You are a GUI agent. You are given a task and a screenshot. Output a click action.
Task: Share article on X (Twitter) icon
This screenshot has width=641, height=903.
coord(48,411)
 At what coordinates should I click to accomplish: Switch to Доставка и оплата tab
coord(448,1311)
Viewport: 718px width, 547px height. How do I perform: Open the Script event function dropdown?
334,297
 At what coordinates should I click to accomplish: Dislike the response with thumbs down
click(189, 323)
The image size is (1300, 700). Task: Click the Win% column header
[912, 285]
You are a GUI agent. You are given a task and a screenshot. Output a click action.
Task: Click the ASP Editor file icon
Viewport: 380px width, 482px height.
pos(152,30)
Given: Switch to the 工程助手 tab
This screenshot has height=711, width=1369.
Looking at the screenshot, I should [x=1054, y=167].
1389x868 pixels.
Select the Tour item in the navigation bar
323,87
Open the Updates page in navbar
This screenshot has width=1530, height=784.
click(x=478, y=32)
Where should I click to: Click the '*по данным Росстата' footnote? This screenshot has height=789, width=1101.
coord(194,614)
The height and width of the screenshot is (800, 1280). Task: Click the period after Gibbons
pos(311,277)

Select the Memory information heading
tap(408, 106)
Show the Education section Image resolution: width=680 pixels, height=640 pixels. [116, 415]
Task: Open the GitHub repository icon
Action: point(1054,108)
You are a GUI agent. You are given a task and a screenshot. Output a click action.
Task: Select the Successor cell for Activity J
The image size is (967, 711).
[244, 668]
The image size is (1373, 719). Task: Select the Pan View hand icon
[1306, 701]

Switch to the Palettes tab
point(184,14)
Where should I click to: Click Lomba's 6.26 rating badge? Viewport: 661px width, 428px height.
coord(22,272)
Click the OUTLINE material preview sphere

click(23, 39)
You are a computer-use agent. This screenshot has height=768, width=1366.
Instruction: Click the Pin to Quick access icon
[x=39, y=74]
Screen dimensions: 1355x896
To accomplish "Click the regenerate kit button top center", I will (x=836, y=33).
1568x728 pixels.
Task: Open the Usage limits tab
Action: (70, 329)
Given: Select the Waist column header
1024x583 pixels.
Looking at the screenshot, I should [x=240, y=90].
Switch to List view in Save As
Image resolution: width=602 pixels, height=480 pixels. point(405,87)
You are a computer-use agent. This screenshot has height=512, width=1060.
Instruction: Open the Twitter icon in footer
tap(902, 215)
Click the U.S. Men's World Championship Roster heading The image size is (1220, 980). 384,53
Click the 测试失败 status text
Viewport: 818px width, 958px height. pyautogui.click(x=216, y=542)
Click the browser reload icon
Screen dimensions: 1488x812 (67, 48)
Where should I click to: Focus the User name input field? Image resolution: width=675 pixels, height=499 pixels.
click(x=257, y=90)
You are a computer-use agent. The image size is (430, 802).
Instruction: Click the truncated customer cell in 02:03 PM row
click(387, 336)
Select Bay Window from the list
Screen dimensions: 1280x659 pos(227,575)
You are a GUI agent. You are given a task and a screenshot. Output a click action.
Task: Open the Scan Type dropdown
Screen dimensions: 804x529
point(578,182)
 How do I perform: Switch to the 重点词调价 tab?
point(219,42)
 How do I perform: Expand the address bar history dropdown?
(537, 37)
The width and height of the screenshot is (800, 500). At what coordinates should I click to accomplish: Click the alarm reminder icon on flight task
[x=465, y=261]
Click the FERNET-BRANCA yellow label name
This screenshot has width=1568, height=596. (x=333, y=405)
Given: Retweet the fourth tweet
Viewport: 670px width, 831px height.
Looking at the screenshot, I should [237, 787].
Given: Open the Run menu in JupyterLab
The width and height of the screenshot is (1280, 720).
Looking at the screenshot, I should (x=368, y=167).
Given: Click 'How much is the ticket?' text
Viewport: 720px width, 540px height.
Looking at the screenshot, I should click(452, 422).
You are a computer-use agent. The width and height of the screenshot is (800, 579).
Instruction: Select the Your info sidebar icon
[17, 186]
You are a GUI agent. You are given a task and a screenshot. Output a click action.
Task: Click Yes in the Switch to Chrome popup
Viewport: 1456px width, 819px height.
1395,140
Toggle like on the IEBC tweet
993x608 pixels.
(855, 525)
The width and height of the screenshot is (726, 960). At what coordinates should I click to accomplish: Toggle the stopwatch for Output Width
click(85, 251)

++++++

**BRIEF**.
Go through the data and retype all of it exactly.

**RESULT BELOW**.
You are a GUI agent. You are given a task and a screenshot. Output a click action.
Task: Share article on X (Twitter) icon
This screenshot has width=641, height=903.
coord(48,411)
 At what coordinates should I click to accomplish: Switch to Доставка и оплата tab
coord(448,1311)
Viewport: 718px width, 547px height. How do I perform: Open the Script event function dropdown?
334,297
 At what coordinates should I click to accomplish: Dislike the response with thumbs down
click(189, 323)
The image size is (1300, 700). Task: Click the Win% column header
[912, 285]
You are a GUI agent. You are given a task and a screenshot. Output a click action.
Task: Click the ASP Editor file icon
Viewport: 380px width, 482px height.
pos(152,30)
Given: Switch to the 工程助手 tab
This screenshot has height=711, width=1369.
Looking at the screenshot, I should [x=1054, y=167].
1389x868 pixels.
Select the Tour item in the navigation bar
323,87
Open the Updates page in navbar
This screenshot has width=1530, height=784.
click(x=478, y=32)
Where should I click to: Click the '*по данным Росстата' footnote? This screenshot has height=789, width=1101.
coord(194,614)
The height and width of the screenshot is (800, 1280). Task: Click the period after Gibbons
pos(311,277)

Select the Memory information heading
tap(408, 106)
Show the Education section Image resolution: width=680 pixels, height=640 pixels. [116, 415]
Task: Open the GitHub repository icon
Action: point(1054,108)
You are a GUI agent. You are given a task and a screenshot. Output a click action.
Task: Select the Successor cell for Activity J
The image size is (967, 711).
[244, 668]
The image size is (1373, 719). Task: Select the Pan View hand icon
[1306, 701]

Switch to the Palettes tab
point(184,14)
Where should I click to: Click Lomba's 6.26 rating badge? Viewport: 661px width, 428px height.
coord(22,272)
Click the OUTLINE material preview sphere

click(23, 39)
You are a computer-use agent. This screenshot has height=768, width=1366.
Instruction: Click the Pin to Quick access icon
[x=39, y=74]
Screen dimensions: 1355x896
To accomplish "Click the regenerate kit button top center", I will (x=836, y=33).
1568x728 pixels.
Task: Open the Usage limits tab
Action: (70, 329)
Given: Select the Waist column header
1024x583 pixels.
Looking at the screenshot, I should [x=240, y=90].
Switch to List view in Save As
Image resolution: width=602 pixels, height=480 pixels. point(405,87)
You are a computer-use agent. This screenshot has height=512, width=1060.
Instruction: Open the Twitter icon in footer
tap(902, 215)
Click the U.S. Men's World Championship Roster heading The image size is (1220, 980). 384,53
Click the 测试失败 status text
Viewport: 818px width, 958px height. pyautogui.click(x=216, y=542)
Click the browser reload icon
Screen dimensions: 1488x812 (67, 48)
Where should I click to: Focus the User name input field? Image resolution: width=675 pixels, height=499 pixels.
click(x=257, y=90)
You are a computer-use agent. The image size is (430, 802).
Instruction: Click the truncated customer cell in 02:03 PM row
click(387, 336)
Select Bay Window from the list
Screen dimensions: 1280x659 pos(227,575)
You are a GUI agent. You are given a task and a screenshot. Output a click action.
Task: Open the Scan Type dropdown
Screen dimensions: 804x529
point(578,182)
 How do I perform: Switch to the 重点词调价 tab?
point(219,42)
 How do I perform: Expand the address bar history dropdown?
(537, 37)
The width and height of the screenshot is (800, 500). At what coordinates should I click to accomplish: Click the alarm reminder icon on flight task
[x=465, y=261]
Click the FERNET-BRANCA yellow label name
This screenshot has width=1568, height=596. (x=333, y=405)
Given: Retweet the fourth tweet
Viewport: 670px width, 831px height.
Looking at the screenshot, I should [237, 787].
Given: Open the Run menu in JupyterLab
The width and height of the screenshot is (1280, 720).
Looking at the screenshot, I should (x=368, y=167).
Given: Click 'How much is the ticket?' text
Viewport: 720px width, 540px height.
Looking at the screenshot, I should click(452, 422).
You are a computer-use agent. The width and height of the screenshot is (800, 579).
Instruction: Select the Your info sidebar icon
[17, 186]
You are a GUI agent. You are given a task and a screenshot. Output a click action.
Task: Click Yes in the Switch to Chrome popup
Viewport: 1456px width, 819px height.
1395,140
Toggle like on the IEBC tweet
993x608 pixels.
(855, 525)
The width and height of the screenshot is (726, 960). At what coordinates should I click to accomplish: Toggle the stopwatch for Output Width
click(85, 251)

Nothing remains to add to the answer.